Task goal | Convert the items between the lines holding "Where should I" and "[1282, 612]", inclusive, into a two-column CSV with the headers instruction and location, one row per item, putting its text and its answer each in one quoted field with line breaks changed to spaces. Leave the pictures out.

---------- Provided records ----------

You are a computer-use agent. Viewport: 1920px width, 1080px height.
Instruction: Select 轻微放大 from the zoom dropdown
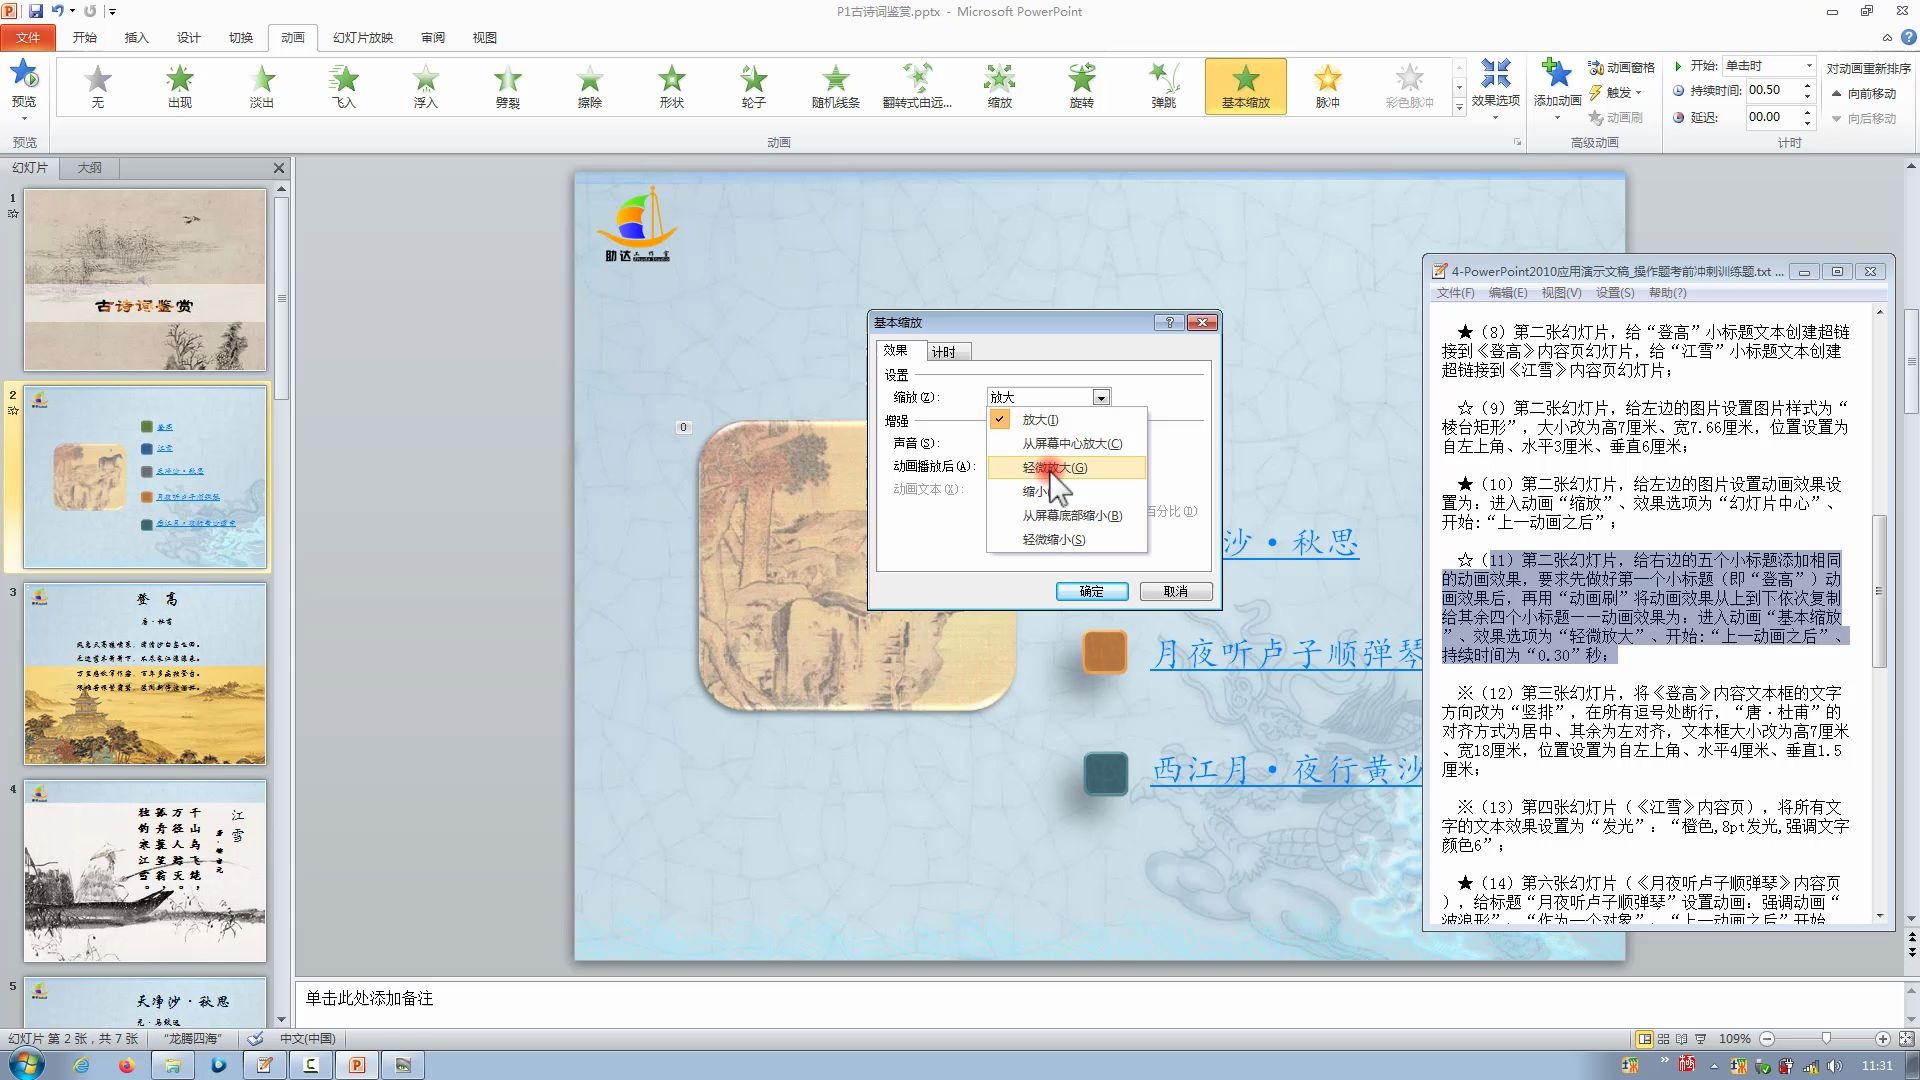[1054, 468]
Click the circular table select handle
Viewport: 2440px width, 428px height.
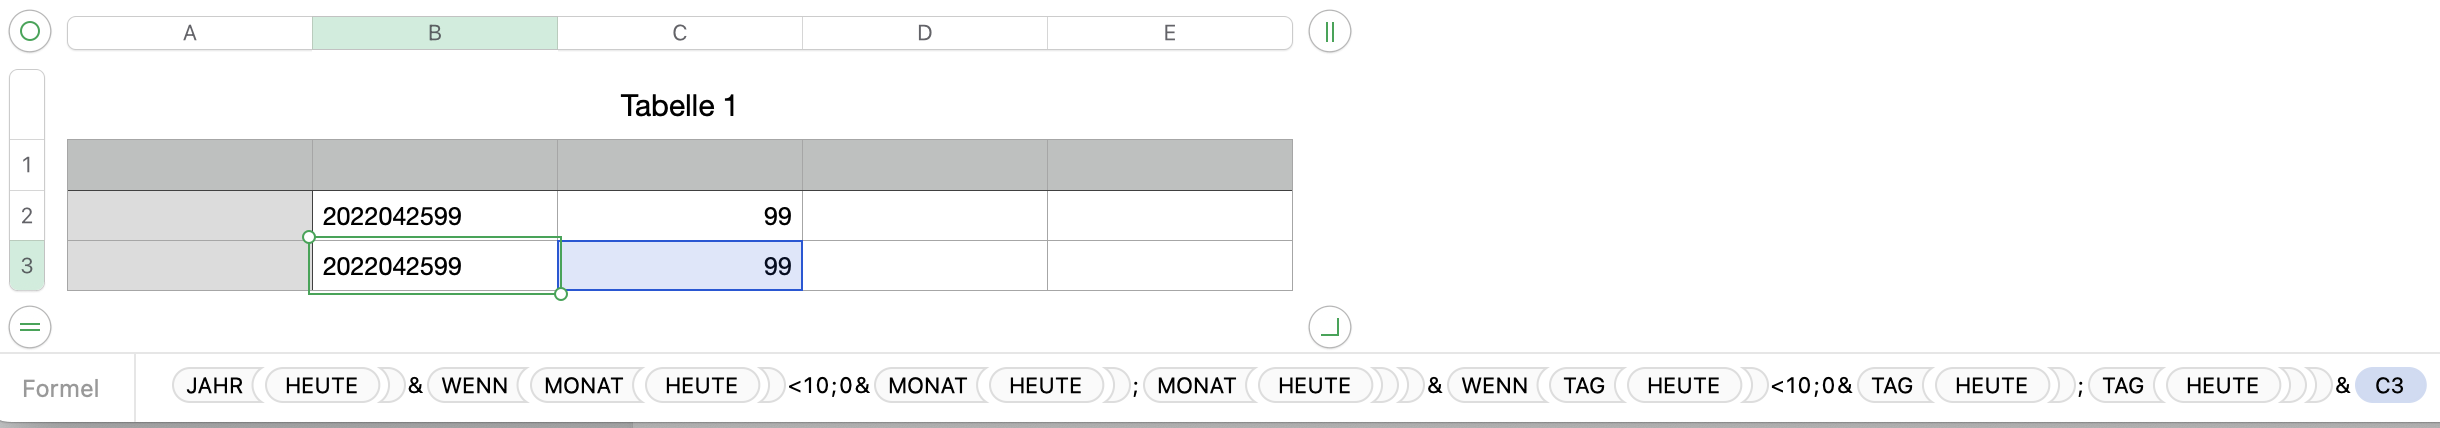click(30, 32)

----------
---------- Provided records ----------

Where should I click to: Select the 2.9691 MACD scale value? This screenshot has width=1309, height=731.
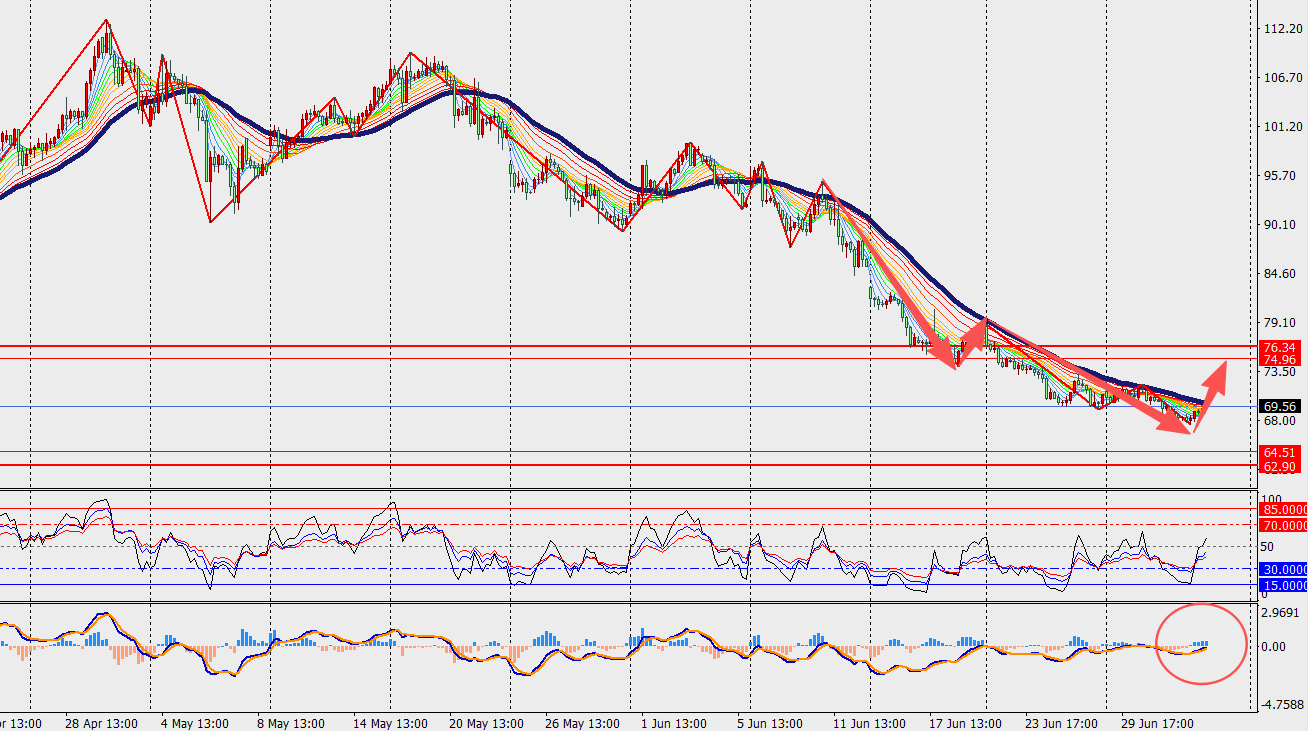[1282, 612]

----------
---------- Provided records ----------

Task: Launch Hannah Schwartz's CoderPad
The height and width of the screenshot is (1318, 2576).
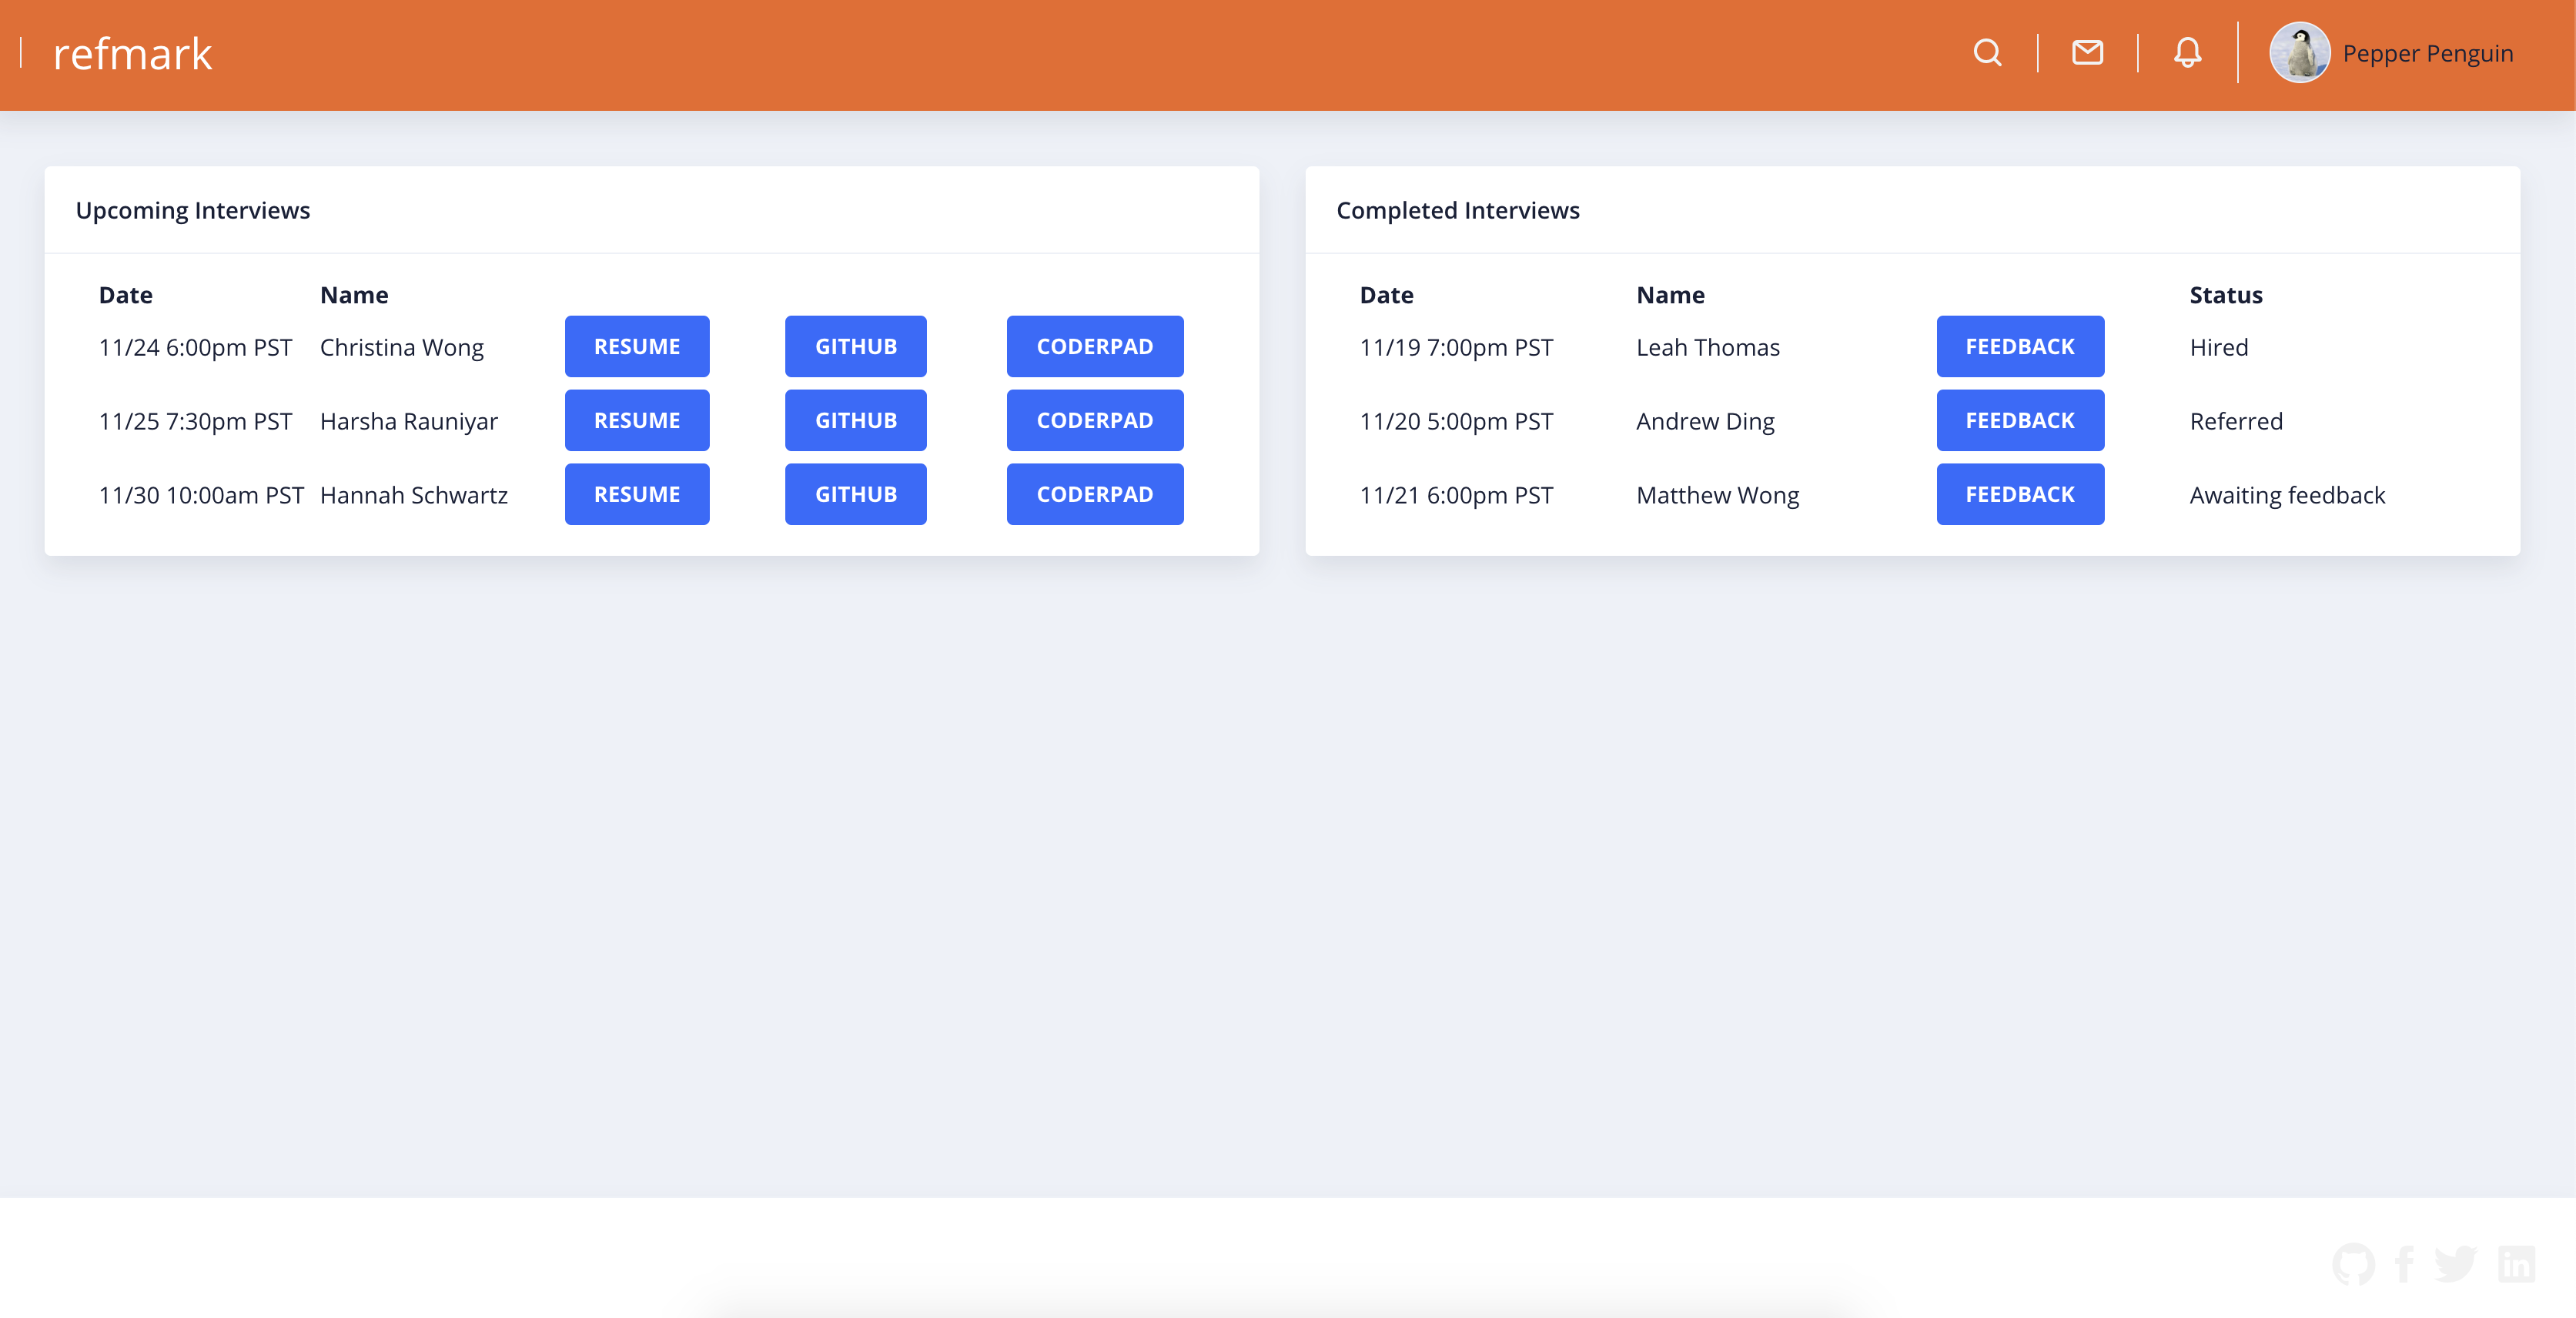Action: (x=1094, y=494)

----------

Exercise answer |
instruction,location
"Where should I click to: Select the 2.9691 MACD scale value? This screenshot has width=1309, height=731.","[1282, 612]"